China's envoy urges Australia to resist US pressure on military spending
Published in News & Features
China’s envoy to Canberra urged Australia not to be “incited” by NATO’s support for U.S. demands to sharply raise defense spending and instead cooperate with Beijing to resolve regional disputes.
Ambassador Xiao Qian, in an opinion article published in The Australian newspaper Monday, wrote that both Australia and China rely on the same trade routes and have a major stake in safeguarding maritime security. He emphasized their roles as key trade partners with “highly complementary” economies.
“Dramatically increasing military spending places a heavy fiscal burden on the countries involved, undermining their efforts to boost economies and improve livelihoods, and further straining a global economy already struggling with weak recovery,” Xiao said.
He added some countries at events such as the Group of Seven summit and the recent North Atlantic Treaty Organization meeting have “hyped up the so-called China threat narrative,” to increase defense spending “and even incited Australia to follow suit.”
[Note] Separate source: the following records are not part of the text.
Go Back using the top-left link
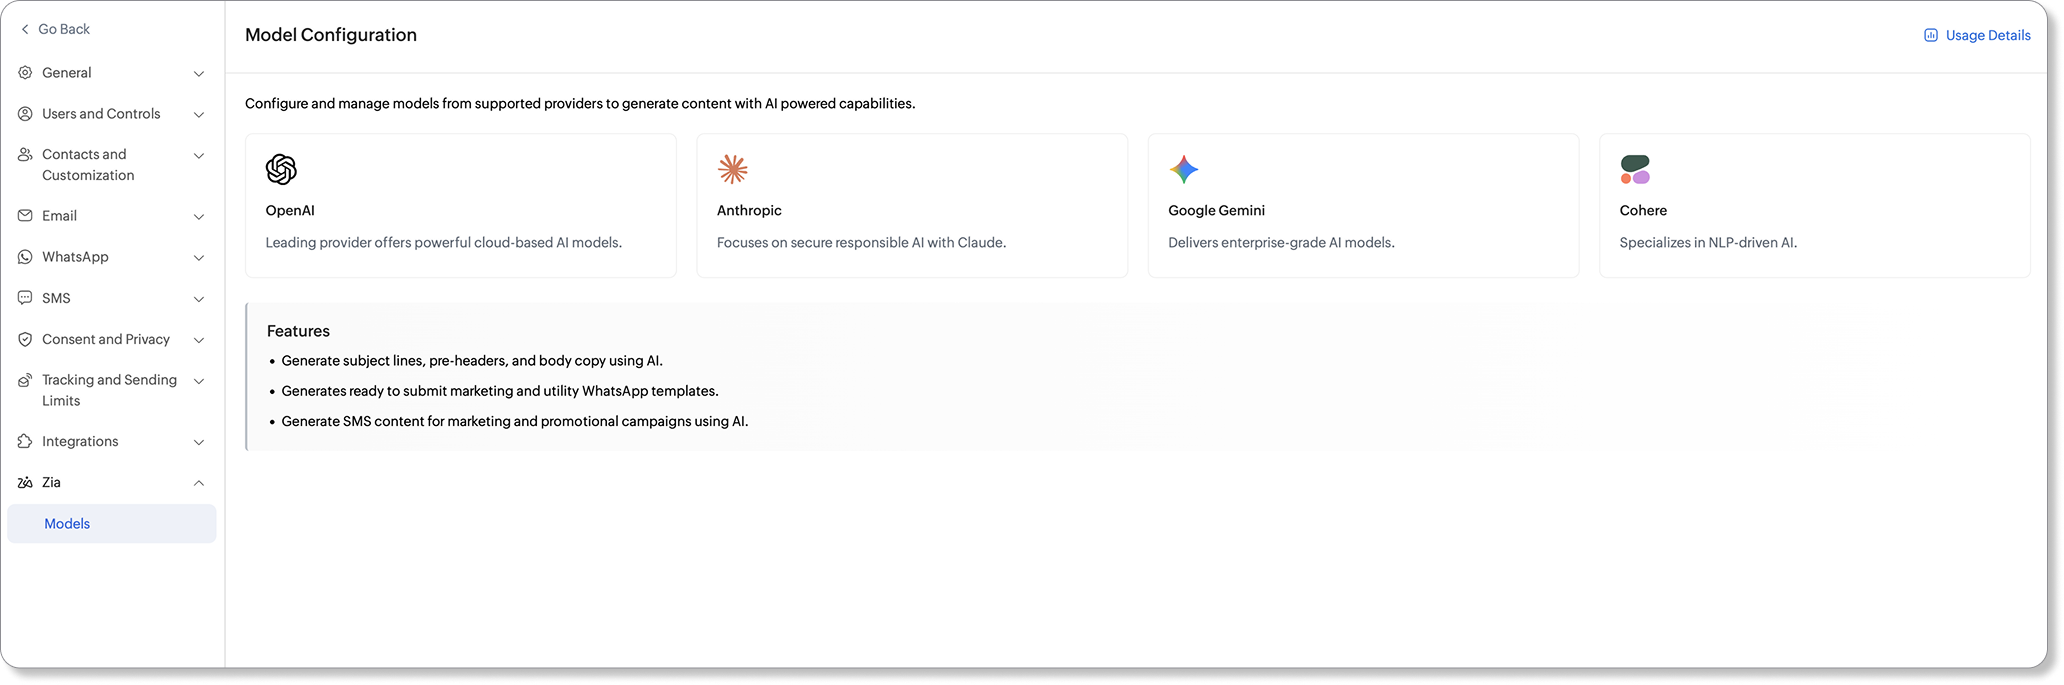 [55, 29]
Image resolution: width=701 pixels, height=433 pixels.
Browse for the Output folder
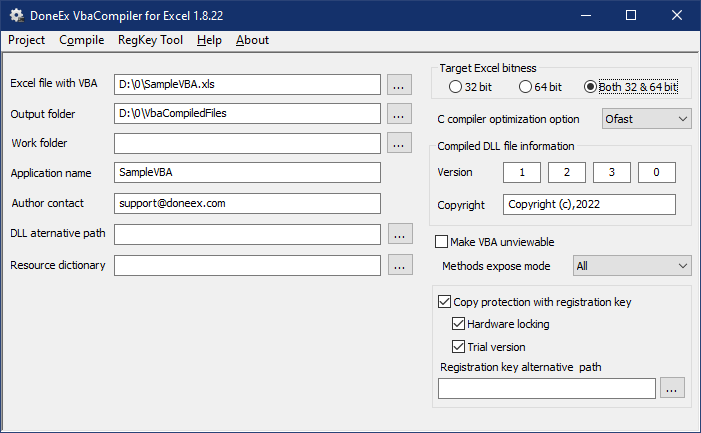399,114
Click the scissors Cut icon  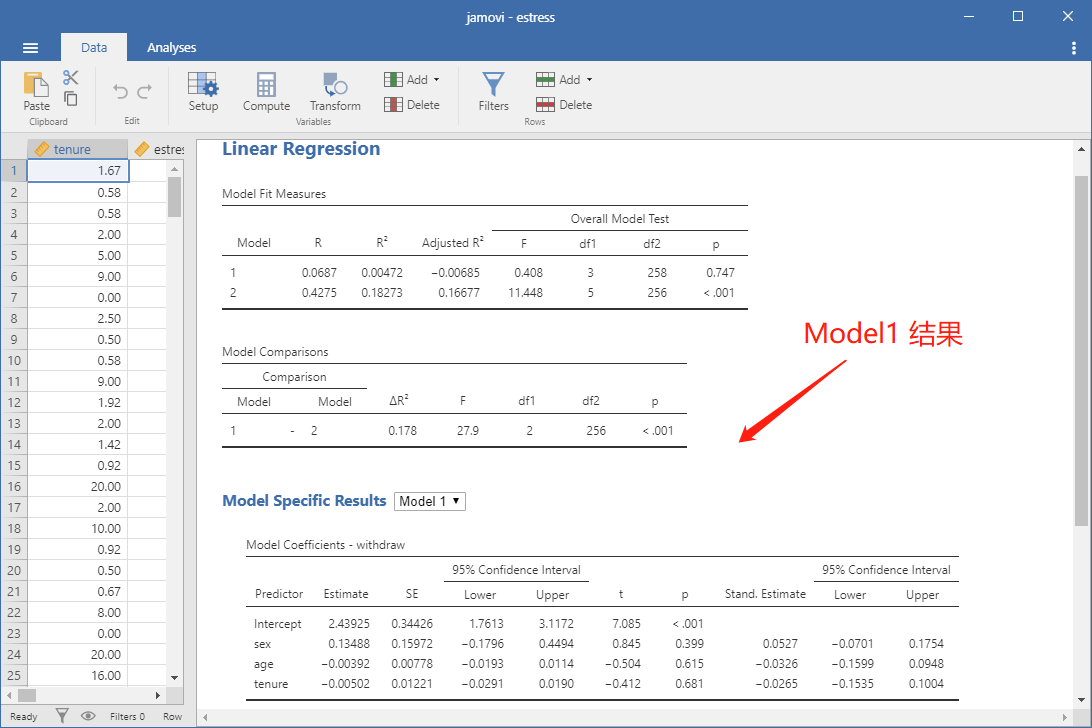70,77
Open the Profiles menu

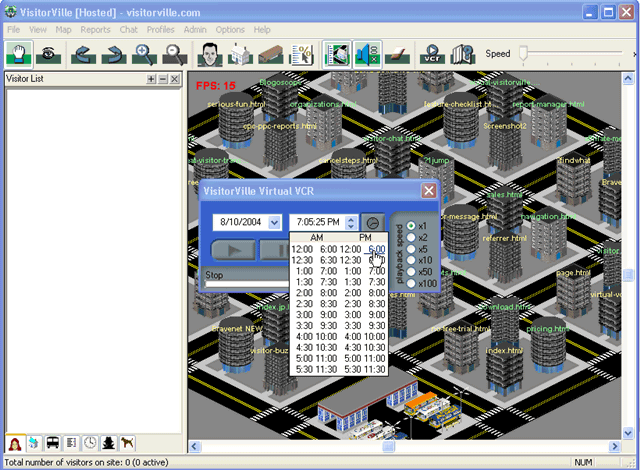[160, 30]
Australia spends a little over 2% of its gross domestic product on defense and is under pressure from the U.S. to raise that to 3.5%. The center-left government has pushed back, pointing out it has already increased outlays.
At a higher level, Canberra is trying to balance the increasingly confrontational relationship between the U.S. and China, which are respectively Australia’s historic security ally and its biggest trading partner. Australia likely wants to avoid raising defense spending excessively and antagonizing Beijing.
“As I often hear from Australian friends, ‘we have hundreds of reasons to be friends, and none to be enemies’,” Xiao said.
NATO leaders last week agreed to increase defense spending to 5% of GDP and renewed their “ironclad commitment” to mutual security as they aim to push back against an increasingly belligerent Russia. The U.S. wants allies to take up more of the fiscal burden for their own defense so it can focus more heavily on China.
Australia’s Labor government has managed to rebuild ties with Beijing after they plunged into a deep freeze, which included punitive trade actions against some Australian goods in 2020. The fallout was triggered by the then center-right government calling for a probe into the origins of Covid-19.
“China and Australia are friends, not foes. This should never have been in question,” Xiao said. “China has been always developing bilateral friendship and co-operation with the utmost sincerity and patience, and we hope Australia will work with us in the same direction.”